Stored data
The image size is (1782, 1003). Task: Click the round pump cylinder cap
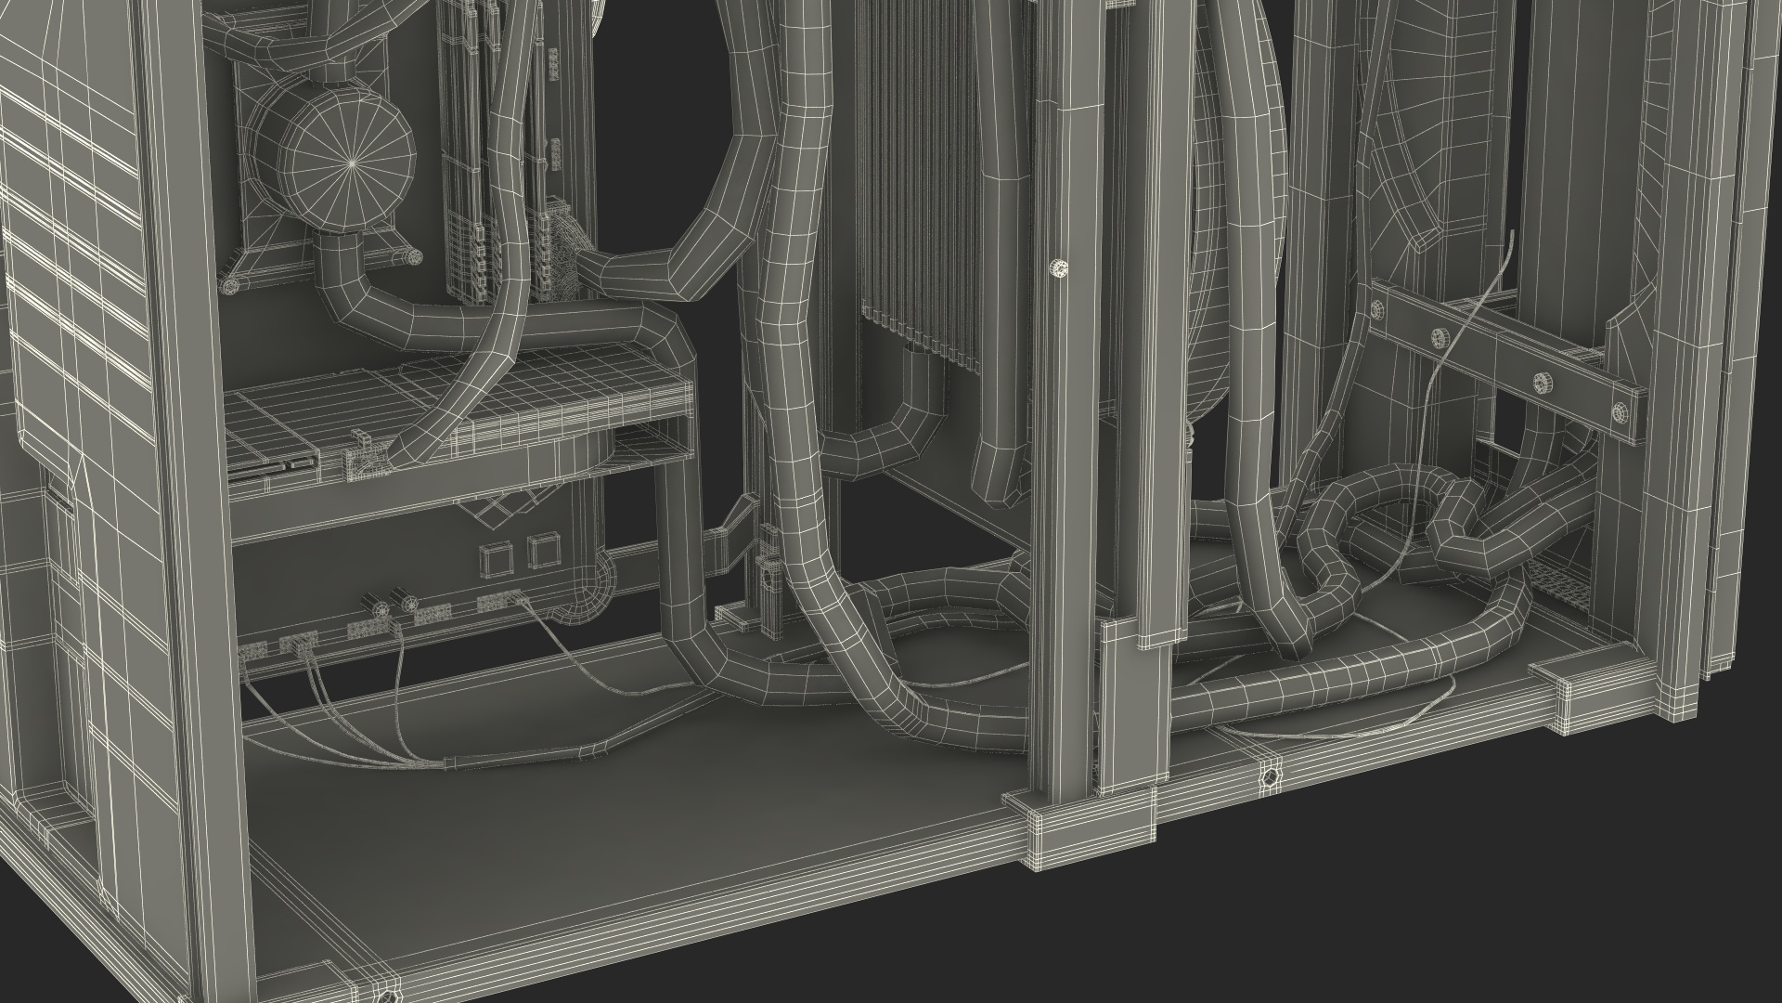tap(351, 163)
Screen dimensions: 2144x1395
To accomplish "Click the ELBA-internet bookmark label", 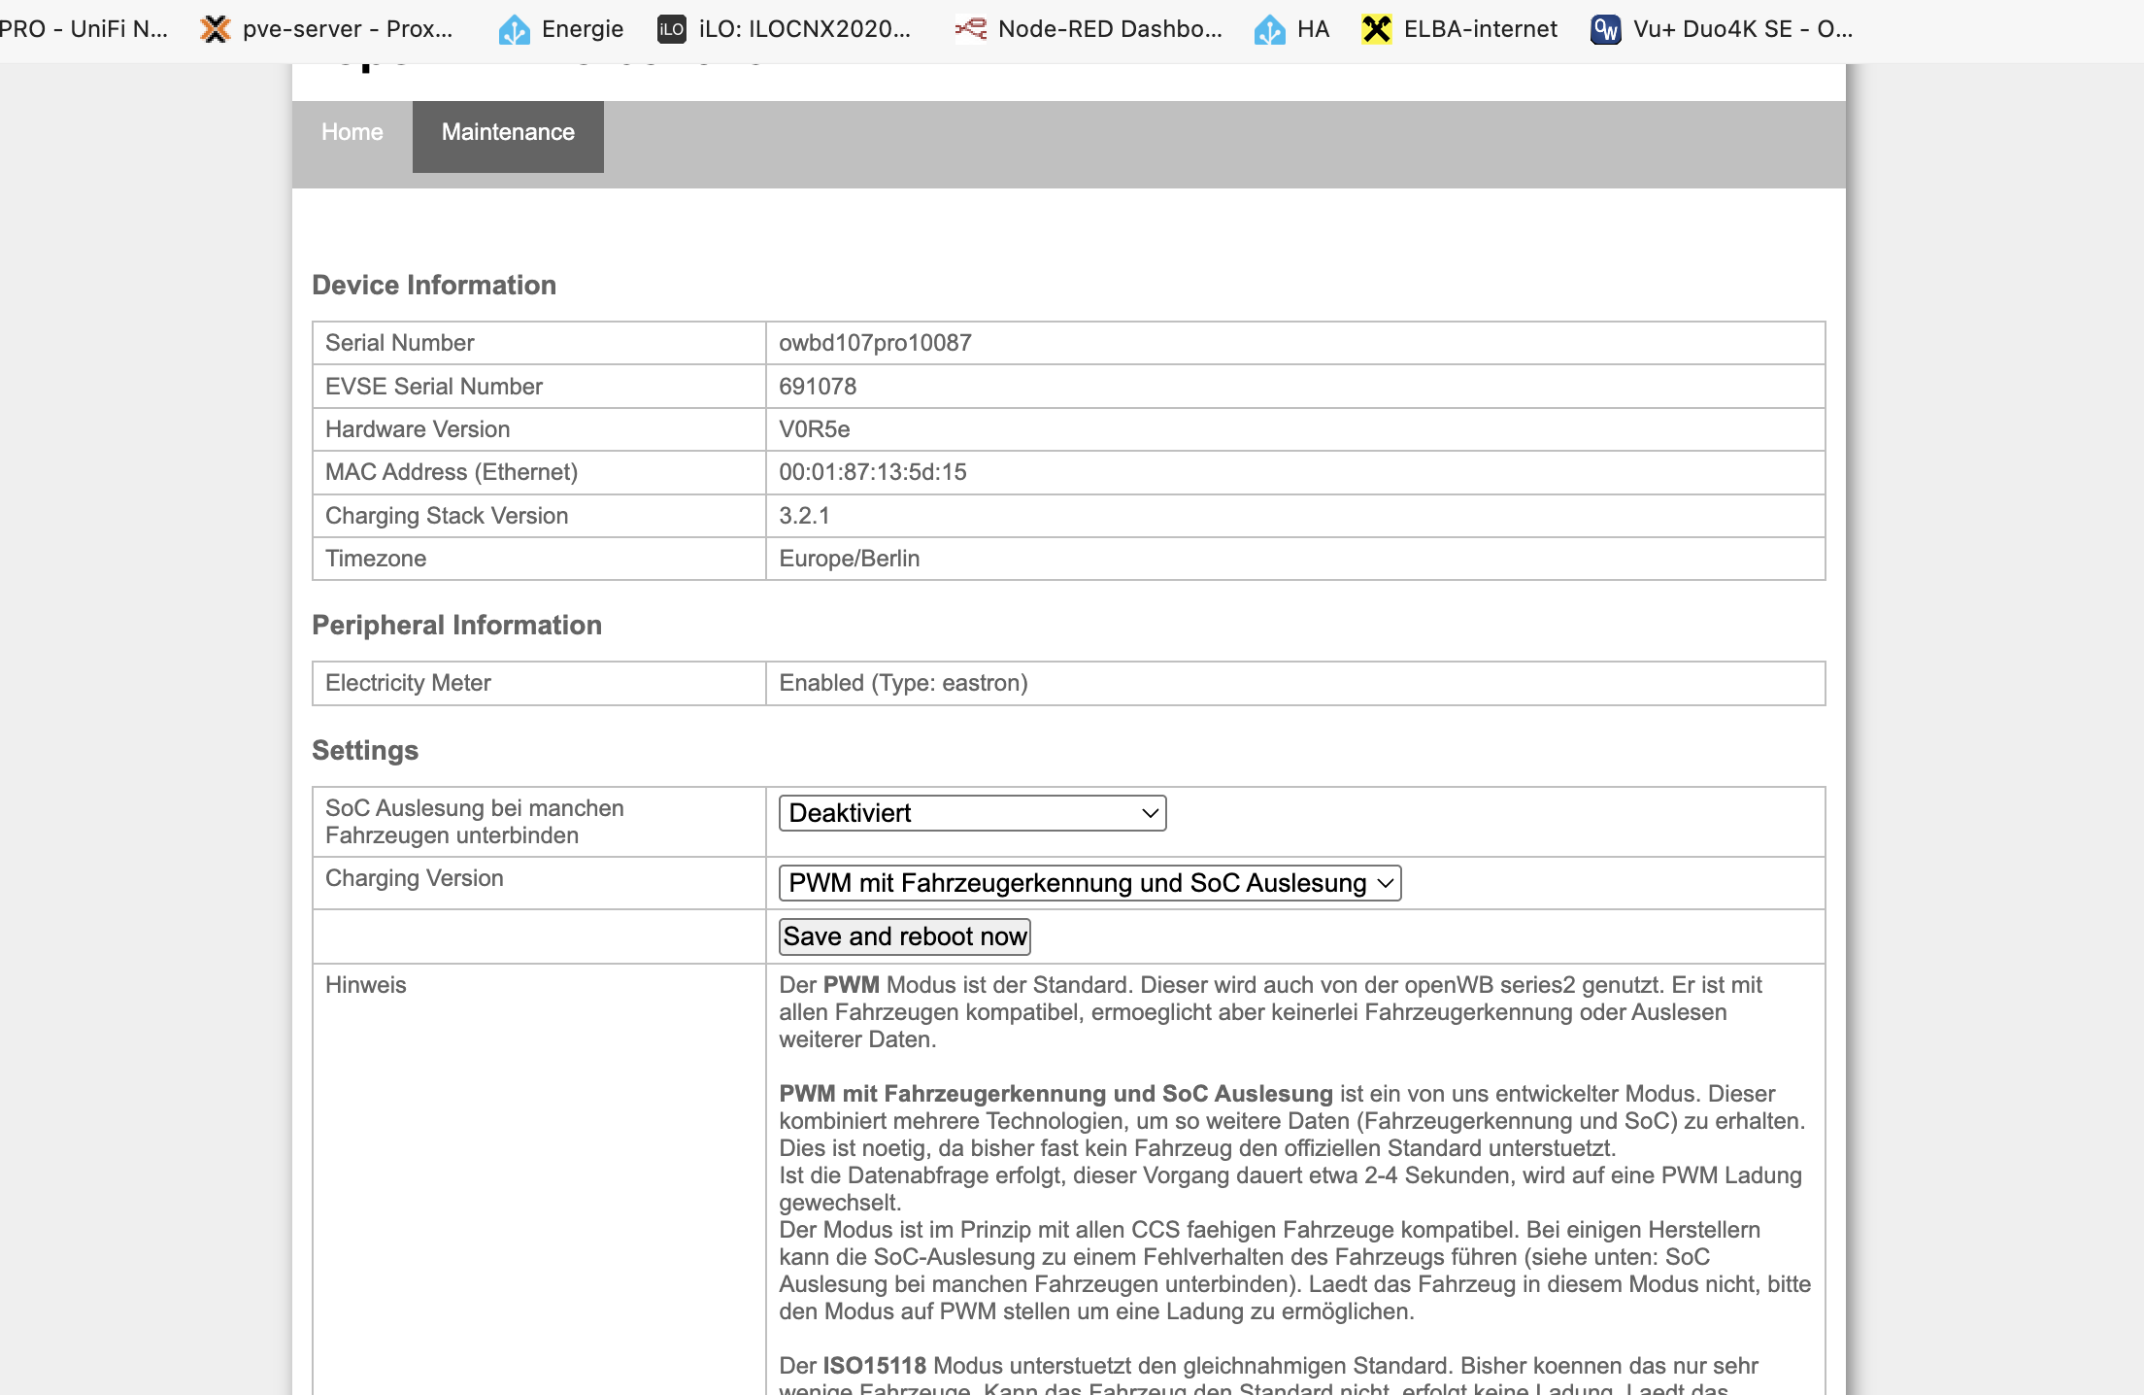I will 1480,29.
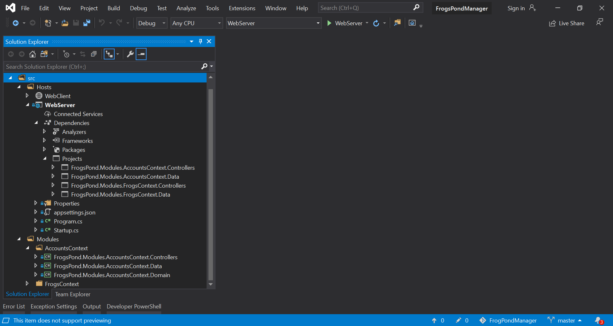Open a file using the Open Folder toolbar icon
This screenshot has width=613, height=326.
pos(65,23)
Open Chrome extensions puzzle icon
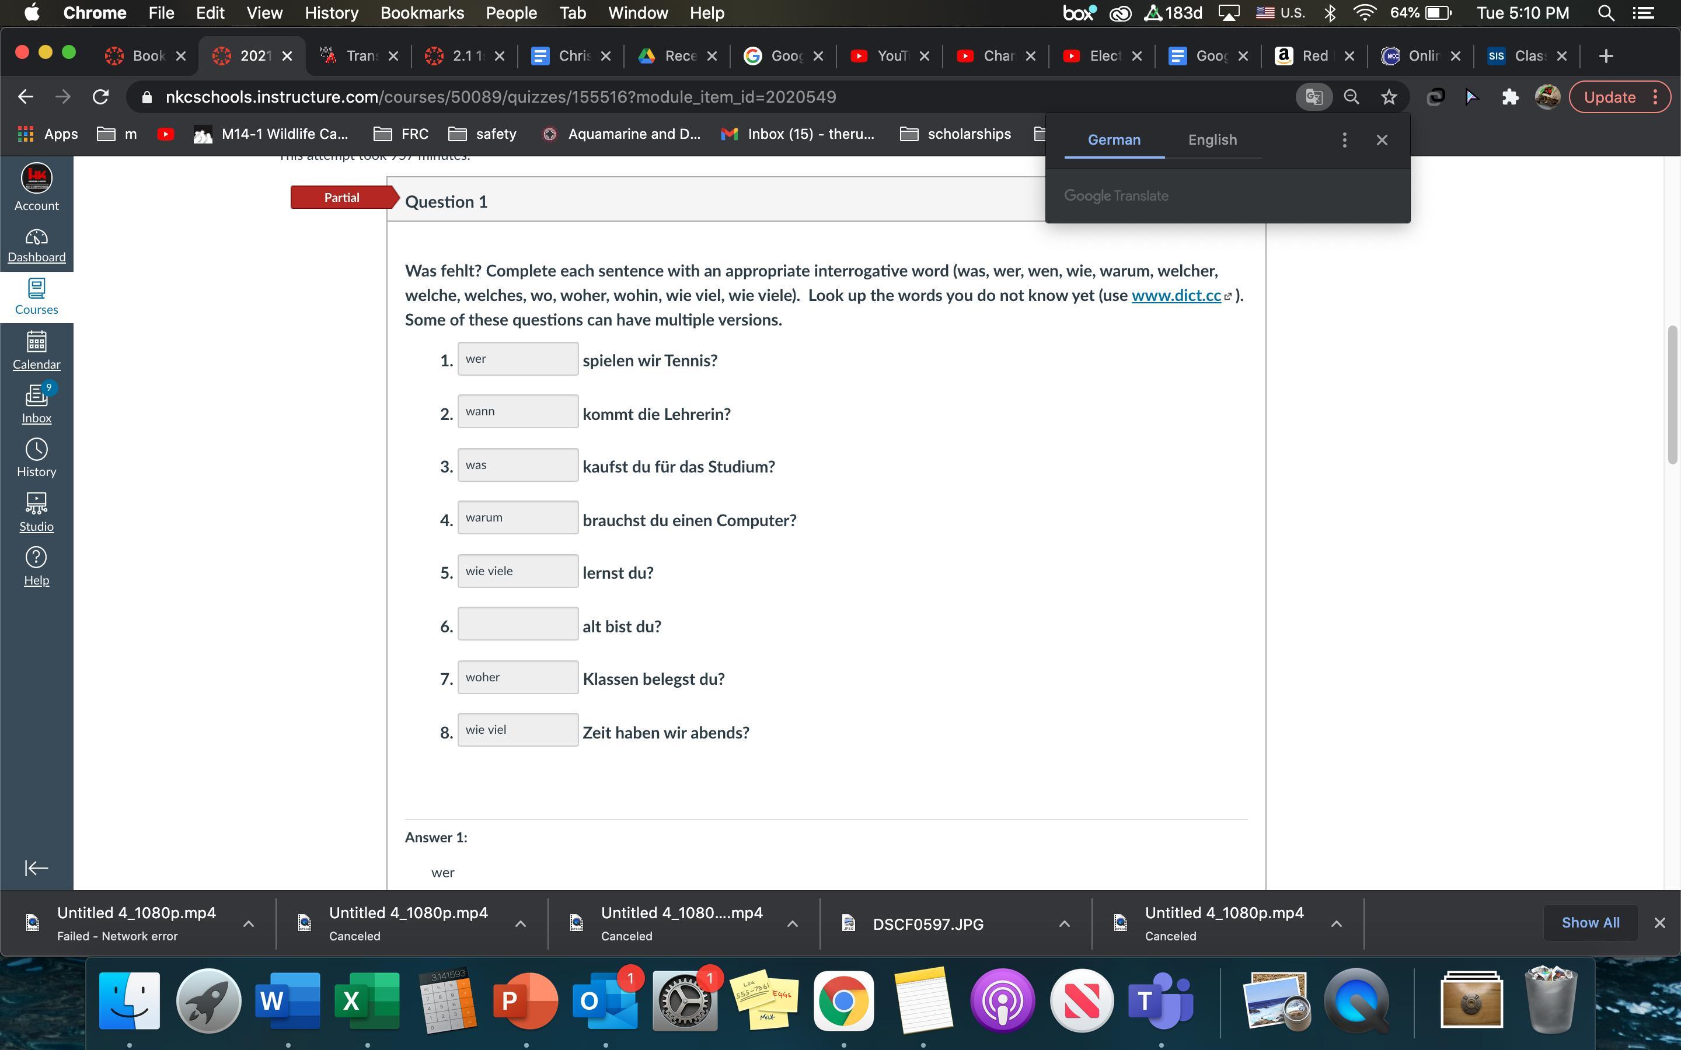This screenshot has width=1681, height=1050. click(x=1509, y=97)
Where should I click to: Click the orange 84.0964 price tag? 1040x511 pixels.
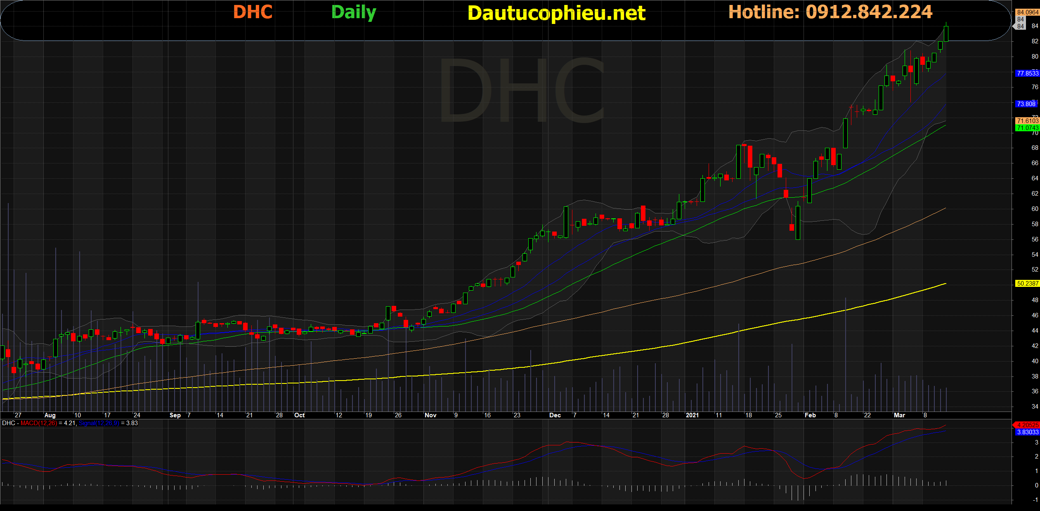point(1027,12)
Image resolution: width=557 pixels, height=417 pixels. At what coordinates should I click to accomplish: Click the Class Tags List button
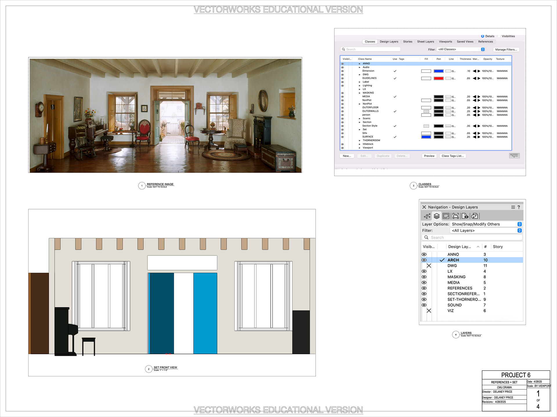(453, 156)
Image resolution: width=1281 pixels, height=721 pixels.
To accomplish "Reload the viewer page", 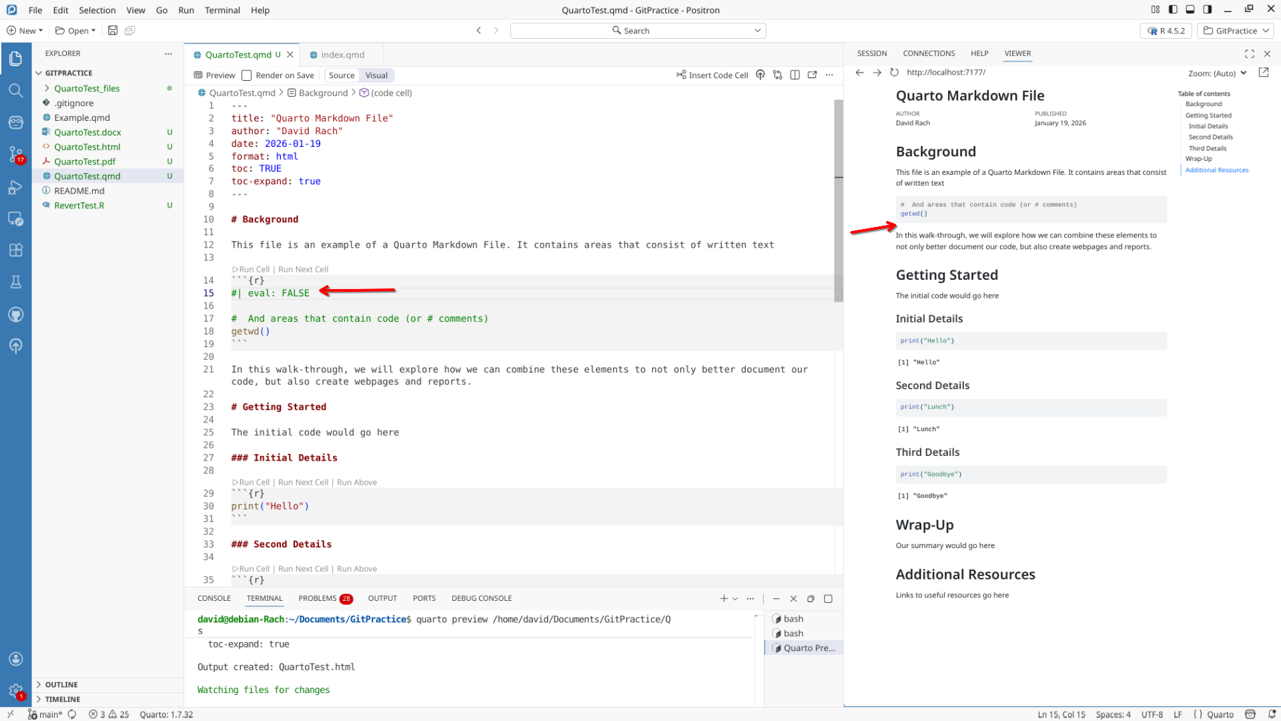I will click(x=894, y=72).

▶ [Task requirements]: The copy should hold exactly the lines above from the one with "Where should I" through the one with "Image resolution: width=1281", both ends counted, and no pictures at all.

▶ [Result of the exercise]:
Where should I click to: Click the orange 84.0964 price tag? 1040x511 pixels.
point(1027,12)
Image resolution: width=557 pixels, height=417 pixels. At what coordinates should I click to accomplish: Click the Class Tags List button
(453, 156)
Image resolution: width=1281 pixels, height=721 pixels.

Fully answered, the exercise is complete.